A discriminação pode ocorrer de formas sutis, como na hora de escolher sentar ao lado de uma pessoa no ônibus, só para não ter que sentar ao lado de outra, que, no caso, possui alguma característica “discriminável”. Suponhamos que nesse exemplo, a pessoa a quem evitei seja um homem com a barba por fazer, o cabelo despenteado e as roupas surradas. Se eu sinto nojo dele, porque julgo que a aparência dele denota pobreza e sujeira, a minha ação de afastamento foi preconceituosa. Outra forma um pouco menos sutil é a pessoa que diz: “não, eu não sou uma pessoa preconceituosa. Eu até tenho um amigo gay”, como se estivesse fazendo um favor para o gay (que ao se assumir publicamente como gay, perde sua dimensão humana, deixa de existir enquanto pessoa, e passa a ser somente um gay), ao ser amigo dele. Mas a discriminação pode ser ainda mais explícita, como infelizmente ainda acontece na Europa, onde a torcida chama os jogadores brasileiros de macacos e ainda atiram banana dentro do campo em alusão ao símio que aprecia essa iguaria.

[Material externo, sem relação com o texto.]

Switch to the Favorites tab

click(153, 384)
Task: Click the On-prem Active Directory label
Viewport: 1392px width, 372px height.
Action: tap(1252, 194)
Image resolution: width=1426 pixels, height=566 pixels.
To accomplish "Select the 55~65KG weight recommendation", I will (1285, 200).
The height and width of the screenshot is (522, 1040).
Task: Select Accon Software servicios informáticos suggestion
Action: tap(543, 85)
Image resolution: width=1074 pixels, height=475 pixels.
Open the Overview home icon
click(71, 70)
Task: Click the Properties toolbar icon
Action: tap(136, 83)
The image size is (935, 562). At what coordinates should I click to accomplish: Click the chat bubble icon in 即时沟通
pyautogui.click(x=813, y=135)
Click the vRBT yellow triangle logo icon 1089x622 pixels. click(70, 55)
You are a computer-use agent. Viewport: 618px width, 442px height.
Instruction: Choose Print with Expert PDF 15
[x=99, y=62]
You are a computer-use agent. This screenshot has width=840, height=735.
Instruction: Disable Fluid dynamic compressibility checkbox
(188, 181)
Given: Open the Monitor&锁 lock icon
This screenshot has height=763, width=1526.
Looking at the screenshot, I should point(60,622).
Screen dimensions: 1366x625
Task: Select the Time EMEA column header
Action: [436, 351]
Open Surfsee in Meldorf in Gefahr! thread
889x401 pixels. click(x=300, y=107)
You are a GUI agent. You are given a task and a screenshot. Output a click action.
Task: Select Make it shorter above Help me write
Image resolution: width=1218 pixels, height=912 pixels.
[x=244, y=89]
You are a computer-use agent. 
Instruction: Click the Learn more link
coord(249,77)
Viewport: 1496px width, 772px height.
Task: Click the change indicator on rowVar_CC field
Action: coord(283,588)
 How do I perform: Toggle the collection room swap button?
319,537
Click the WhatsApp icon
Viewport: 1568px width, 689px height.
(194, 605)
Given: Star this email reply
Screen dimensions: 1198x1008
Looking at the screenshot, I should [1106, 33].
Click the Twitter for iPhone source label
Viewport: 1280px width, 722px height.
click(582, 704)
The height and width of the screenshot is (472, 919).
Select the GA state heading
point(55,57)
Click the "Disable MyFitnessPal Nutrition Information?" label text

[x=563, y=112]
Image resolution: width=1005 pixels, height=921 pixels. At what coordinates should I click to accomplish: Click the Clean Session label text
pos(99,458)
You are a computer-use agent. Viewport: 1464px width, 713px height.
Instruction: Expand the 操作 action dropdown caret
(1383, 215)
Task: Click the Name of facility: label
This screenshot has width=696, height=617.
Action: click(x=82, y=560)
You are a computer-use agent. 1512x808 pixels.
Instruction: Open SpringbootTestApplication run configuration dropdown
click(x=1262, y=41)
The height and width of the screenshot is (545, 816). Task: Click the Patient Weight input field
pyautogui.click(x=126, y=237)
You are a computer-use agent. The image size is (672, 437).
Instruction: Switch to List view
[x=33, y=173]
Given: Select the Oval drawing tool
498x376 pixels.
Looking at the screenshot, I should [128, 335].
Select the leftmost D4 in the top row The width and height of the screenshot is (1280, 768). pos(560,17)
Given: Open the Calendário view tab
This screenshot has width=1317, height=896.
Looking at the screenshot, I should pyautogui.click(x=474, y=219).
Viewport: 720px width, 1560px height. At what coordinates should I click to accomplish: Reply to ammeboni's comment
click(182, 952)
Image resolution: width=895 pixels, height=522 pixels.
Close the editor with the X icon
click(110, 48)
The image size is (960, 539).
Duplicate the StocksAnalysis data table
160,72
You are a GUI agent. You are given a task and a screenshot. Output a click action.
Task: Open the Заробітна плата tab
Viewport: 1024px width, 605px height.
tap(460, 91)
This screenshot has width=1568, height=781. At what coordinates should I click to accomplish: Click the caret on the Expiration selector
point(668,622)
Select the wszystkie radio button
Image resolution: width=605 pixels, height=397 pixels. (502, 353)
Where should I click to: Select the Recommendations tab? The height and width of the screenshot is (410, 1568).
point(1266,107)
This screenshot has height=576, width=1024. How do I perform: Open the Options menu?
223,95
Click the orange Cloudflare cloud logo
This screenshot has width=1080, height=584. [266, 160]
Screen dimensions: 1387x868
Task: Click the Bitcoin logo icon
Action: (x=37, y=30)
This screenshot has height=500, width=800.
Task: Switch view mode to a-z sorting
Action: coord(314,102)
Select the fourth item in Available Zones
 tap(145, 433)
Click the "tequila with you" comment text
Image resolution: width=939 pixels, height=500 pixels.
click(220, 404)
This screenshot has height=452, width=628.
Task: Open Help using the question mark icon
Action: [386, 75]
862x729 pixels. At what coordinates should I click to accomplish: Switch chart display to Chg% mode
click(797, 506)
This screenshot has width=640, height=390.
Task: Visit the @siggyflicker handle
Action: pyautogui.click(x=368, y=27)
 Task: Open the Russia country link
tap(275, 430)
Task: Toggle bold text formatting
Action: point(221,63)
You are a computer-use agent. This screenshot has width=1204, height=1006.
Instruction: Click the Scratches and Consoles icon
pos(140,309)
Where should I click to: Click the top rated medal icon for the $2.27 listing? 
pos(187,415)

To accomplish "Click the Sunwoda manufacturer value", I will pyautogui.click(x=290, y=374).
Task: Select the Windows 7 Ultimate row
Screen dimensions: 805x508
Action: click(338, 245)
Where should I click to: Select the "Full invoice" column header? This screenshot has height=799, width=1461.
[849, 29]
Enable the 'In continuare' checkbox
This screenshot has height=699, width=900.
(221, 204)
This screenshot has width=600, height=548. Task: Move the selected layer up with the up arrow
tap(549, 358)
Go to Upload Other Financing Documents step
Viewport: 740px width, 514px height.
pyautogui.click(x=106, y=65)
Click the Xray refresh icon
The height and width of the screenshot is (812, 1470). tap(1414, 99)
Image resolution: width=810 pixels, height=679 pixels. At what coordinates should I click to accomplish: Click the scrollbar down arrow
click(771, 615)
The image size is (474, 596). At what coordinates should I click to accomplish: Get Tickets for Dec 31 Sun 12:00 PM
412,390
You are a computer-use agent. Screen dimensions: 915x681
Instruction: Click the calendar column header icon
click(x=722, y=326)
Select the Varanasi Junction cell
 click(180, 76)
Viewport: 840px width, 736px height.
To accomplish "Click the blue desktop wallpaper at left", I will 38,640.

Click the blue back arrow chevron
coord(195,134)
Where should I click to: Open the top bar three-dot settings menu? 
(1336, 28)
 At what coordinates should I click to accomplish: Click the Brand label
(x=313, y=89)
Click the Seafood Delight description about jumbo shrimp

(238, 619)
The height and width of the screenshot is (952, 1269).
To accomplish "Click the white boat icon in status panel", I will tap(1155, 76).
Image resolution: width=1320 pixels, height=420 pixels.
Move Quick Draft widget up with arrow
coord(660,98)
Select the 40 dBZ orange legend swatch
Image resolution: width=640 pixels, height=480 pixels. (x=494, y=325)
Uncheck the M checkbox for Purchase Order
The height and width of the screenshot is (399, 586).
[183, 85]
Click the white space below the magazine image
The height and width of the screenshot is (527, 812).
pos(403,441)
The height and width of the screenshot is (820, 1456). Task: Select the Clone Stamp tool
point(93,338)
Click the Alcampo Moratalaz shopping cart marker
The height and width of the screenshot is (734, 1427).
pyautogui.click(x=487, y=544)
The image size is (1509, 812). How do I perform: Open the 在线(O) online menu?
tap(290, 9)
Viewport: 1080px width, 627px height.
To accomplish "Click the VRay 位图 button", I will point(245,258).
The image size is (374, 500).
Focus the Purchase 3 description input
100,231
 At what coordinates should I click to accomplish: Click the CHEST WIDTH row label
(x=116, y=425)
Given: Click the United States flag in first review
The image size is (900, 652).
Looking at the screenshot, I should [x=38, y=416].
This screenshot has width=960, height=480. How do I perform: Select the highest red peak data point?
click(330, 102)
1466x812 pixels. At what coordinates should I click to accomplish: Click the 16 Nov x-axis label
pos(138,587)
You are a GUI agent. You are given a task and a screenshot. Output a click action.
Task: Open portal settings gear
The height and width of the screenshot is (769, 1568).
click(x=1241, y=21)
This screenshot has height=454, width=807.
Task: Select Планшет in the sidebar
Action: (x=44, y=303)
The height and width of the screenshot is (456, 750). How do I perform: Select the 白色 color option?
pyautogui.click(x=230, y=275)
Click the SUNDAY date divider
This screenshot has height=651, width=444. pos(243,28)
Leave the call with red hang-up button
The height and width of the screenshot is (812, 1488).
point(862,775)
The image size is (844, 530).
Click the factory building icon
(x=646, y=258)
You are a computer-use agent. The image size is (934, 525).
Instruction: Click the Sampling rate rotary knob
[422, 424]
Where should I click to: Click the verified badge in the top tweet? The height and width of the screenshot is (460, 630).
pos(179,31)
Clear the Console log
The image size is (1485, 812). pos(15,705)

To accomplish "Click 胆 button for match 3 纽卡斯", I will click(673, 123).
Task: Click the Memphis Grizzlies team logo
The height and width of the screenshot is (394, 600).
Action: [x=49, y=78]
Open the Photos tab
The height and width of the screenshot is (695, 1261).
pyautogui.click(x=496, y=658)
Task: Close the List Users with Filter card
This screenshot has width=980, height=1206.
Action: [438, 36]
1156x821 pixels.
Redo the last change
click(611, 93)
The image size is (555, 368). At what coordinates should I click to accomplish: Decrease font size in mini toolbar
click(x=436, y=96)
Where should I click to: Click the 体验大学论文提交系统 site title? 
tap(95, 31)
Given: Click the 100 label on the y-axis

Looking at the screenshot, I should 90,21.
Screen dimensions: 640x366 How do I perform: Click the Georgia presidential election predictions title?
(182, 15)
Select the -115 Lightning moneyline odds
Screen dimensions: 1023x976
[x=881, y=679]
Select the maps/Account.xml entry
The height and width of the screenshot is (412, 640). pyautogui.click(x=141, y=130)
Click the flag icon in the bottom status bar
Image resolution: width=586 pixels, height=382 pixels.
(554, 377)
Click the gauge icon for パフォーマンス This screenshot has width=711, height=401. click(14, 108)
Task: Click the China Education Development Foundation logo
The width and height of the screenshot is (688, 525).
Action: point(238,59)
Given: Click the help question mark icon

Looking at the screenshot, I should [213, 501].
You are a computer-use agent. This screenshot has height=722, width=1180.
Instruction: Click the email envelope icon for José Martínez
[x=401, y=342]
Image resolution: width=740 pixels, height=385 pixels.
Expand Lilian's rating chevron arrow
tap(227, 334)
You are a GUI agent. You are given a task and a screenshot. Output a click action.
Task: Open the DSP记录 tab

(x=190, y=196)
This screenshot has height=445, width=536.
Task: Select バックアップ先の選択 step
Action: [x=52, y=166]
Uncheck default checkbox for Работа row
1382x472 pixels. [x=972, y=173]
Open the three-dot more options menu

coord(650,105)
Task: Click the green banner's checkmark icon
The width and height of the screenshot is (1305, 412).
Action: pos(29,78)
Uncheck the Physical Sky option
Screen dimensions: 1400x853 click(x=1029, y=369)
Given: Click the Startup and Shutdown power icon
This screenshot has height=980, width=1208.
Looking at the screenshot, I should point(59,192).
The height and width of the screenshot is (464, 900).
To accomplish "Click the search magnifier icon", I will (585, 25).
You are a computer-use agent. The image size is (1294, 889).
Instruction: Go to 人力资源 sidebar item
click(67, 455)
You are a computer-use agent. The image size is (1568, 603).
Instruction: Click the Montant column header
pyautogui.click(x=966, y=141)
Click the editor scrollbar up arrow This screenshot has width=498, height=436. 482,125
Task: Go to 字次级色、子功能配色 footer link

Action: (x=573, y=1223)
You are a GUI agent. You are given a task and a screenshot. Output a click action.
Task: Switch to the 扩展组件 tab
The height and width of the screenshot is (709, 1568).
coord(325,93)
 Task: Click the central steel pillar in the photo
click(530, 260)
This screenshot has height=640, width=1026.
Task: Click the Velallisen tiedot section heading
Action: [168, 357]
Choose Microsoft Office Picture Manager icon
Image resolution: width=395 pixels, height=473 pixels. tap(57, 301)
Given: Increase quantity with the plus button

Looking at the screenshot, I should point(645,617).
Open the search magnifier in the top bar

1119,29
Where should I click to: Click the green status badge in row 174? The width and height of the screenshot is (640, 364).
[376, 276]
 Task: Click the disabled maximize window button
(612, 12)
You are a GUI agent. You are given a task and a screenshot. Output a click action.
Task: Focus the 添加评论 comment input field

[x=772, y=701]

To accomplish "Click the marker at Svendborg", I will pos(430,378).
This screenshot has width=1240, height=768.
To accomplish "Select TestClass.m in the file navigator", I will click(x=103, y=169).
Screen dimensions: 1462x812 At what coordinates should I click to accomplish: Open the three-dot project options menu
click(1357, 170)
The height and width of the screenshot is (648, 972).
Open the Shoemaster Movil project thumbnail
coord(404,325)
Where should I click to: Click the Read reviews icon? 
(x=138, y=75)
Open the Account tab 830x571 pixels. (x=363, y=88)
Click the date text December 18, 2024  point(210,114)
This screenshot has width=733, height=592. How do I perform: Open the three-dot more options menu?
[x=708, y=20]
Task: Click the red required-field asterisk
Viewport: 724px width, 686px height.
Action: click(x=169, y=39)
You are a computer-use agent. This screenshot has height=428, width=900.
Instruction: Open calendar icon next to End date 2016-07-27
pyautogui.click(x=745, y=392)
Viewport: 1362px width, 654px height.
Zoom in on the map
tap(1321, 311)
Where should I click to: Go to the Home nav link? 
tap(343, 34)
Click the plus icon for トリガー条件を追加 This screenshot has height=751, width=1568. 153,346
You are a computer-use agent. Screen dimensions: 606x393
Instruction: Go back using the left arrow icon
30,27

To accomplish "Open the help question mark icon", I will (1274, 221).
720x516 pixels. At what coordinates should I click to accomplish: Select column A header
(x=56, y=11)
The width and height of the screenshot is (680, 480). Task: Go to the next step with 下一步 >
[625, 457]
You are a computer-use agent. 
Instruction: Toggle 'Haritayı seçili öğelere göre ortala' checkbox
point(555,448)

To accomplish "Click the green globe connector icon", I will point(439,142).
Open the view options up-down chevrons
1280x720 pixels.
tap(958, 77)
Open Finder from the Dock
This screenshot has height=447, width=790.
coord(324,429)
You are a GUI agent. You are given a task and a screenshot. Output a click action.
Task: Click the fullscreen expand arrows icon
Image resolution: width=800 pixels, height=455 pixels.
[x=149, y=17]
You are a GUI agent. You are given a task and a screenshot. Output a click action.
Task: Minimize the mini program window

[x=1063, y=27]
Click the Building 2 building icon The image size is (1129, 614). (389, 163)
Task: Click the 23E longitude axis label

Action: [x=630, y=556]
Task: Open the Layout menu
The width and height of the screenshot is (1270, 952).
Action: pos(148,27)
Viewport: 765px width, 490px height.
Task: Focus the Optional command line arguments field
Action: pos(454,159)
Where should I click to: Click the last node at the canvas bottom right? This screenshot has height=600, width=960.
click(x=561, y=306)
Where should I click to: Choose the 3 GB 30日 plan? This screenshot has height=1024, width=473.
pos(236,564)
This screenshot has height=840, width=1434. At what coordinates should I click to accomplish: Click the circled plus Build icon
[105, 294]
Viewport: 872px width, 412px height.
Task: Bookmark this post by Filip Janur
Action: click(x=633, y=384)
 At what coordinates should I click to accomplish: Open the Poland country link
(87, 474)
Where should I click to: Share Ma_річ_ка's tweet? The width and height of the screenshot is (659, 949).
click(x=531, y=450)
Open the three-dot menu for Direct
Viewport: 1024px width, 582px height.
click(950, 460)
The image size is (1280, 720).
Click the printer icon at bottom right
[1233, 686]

Esse texto procurou explorar de modo bem humorado, o tripé estereótipo-preconceito-discriminação. Ao meu ver, ter estereótipos ou preconceitos não são o grande problema. O problema é tê-los e não saber/assumir que tem. É negá-los. Uma pesquisa feita pela Folha de São Paulo em 1995 investigou a temática do racismo. Na pesquisa, 80% dos respondentes afirmaram que acreditavam que ainda existia racismo no Brasil. Porém, quando perguntados se já haviam discriminado alguém, a maioria dos pesquisados responderam que não. O que depreende-se disso? Que o Brasil é um país racista, mas sem racistas. E essa negação pode levar a discriminação, o último e mais perigoso estágio desse tripé. Algumas pessoas podem alegar que não sabiam que eram preconceituosas. Sinto dizer, mas o desconhecimento não muda os efeitos da discriminação sobre suas vítimas. O primeiro passo rumo a qualquer mudança é reconhecer que o problema existe, e que ao contrário do que se pensa, ele é muito sério, e afeta toda a nossa sociedade.

¹ Robson aqui representa o nome de um músico. Como não me recordo qual músico o cidadão se referia quando me disse isso, preferi colocar um nome fictício. O mesmo se sucede com o nome da banda citado na sequência do texto. Vale ressaltar que, apesar da minha ignorância no tema, ao que tudo indica, se tratava de um nome expressivo no cenário do rock mundial, o que tornava a meu desconhecimento quase uma blasfêmia.